Wednesday, March 5, 2014

Into the desert

The desert does not seem like an inviting  place. It seems dry, lonely...deadly. Dangerous and scary. Why would we use that image for Lent. Why are we invited into the desert? 
Every year around Lent my soul struggles. It hits me off guard each year like a fresh scraped knee. You would think I would have an alarm go off to remind me that this time of year is hard...but I don't. 

Possibly because of the busy life I lead. 

So I find myself always in the weeks leading up to Lent struggling with a storm inside. It's my emotional memory revving up.
How can you tell? I am not as social. I stay home more. I get behind in my responsibilities. I have less patience. I question everything. I lose my temper more....
Most if this I hide well (until now) because I know the lie that I am alone is just that...a lie. 

So why this Lent am I running to the desert...because that is where it is quiet enough to hear The Lord. Only he can speak truth to my lies...only he can offer healing to my wound...only he can quench my thirst...only he. 
The world offers a bandaid.

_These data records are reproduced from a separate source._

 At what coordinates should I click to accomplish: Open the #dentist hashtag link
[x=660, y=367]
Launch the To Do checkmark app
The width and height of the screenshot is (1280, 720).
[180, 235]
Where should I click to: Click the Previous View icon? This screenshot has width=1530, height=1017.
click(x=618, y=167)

The Lord offers the remedy. 
All the aspects of our life can be aligned with this quest for healing. ( prayer, friendships, work, exercise, food, parenting, optional wounds) the things we do, if done with The Lord as the foundation can guide us closer to His heart. 

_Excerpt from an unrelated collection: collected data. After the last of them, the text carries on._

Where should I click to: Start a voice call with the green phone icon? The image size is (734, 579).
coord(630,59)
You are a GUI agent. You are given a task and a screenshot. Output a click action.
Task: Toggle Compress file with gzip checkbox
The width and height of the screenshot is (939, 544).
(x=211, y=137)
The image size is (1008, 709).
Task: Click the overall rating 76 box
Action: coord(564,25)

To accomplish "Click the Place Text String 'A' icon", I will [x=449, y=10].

  But we have to take the time first to align them. To surrender. To deny ourselves a bit so that our thirst for God becomes so great that we will stop at nothing to drink that living water. 
He is here to meet you where you are at. He meets me in this similar sad place each year...this year though I am asking for a deeper healing so that once Lent is through I can have a greater experience if the joy of the resurrection. 
Don't give up! Don't fear the desert. You are not alone! Know I will pray for you this Lent. Please pray for me as well.